ANN/PHILIPPINE DAILY INQUIRER – The Philippines’ total foreign debt inched up to USD128.7 billion in the first quarter amid “positive investor sentiment” that encouraged many private companies to tap the global capital market, the Bangko Sentral ng Pilipinas (BSP) reported.
Central bank data showed total external obligations of both the public and private sector went up by 2.6 per cent in the first three months of the year, from the USD125.4 billion recorded in the last quarter of 2023.
As a share of the economy, total offshore liabilities rose to 29 per cent from 28.7 per cent previously, staying at manageable levels, the BSP said.

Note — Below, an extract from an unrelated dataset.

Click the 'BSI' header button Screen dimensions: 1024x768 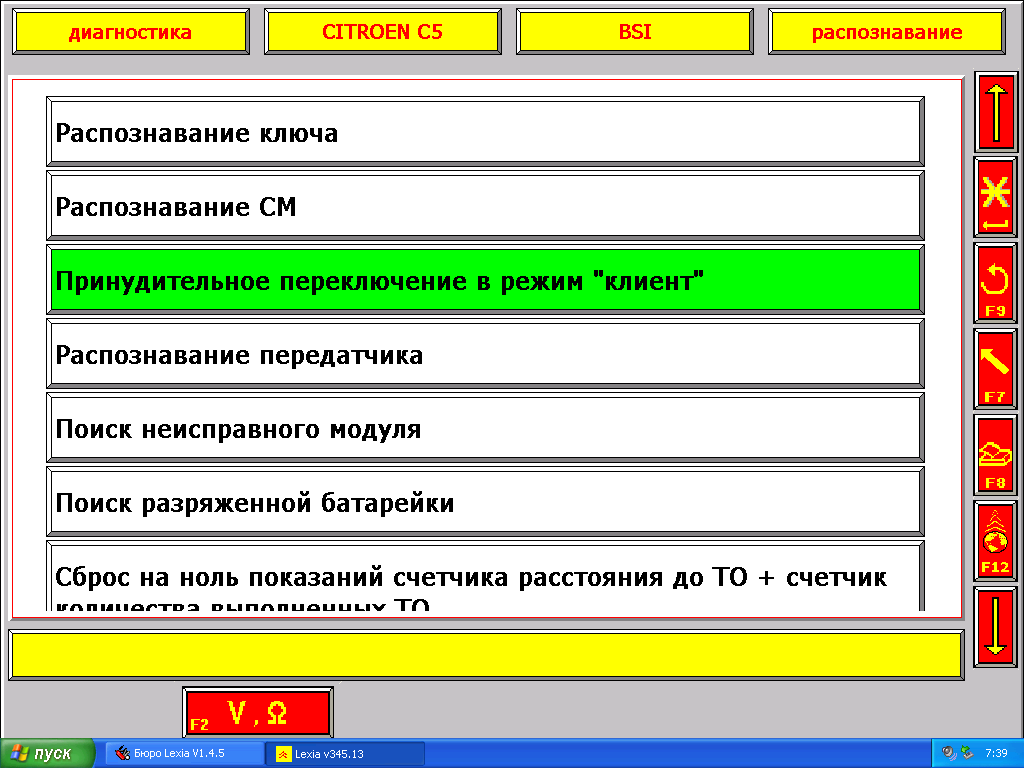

At the same time, 86.7 per cent of the entire external debt pile consisted of borrowings that are payable in more than one year.
Data showed the weighted average maturity for all medium to long-term debts stood at 16.8 years, with public sector borrowings having longer average tenor of 20.1 years versus 7.6 years for the private sector.
Major creditor countries were Japan (USD15.2 billion), Britain (USD4.6 billion), and the Netherlands (USD3.9 billion).
Overall, the central bank said “positive investor sentiment” pushed up foreign investments in Philippines debt securities by USD1.2 billion.
Broken down, the rise in offshore debt in the first quarter was mainly due to fresh borrowings largely by private banks, which raised USD2.1 billion from foreign creditors to be used for budgetary support and to refinance old debts.
That, in turn, pushed up private sector debt by 4.7 per cent quarter-on-quarter to USD49.8 billion, accounting for 38.7 per cent of the total.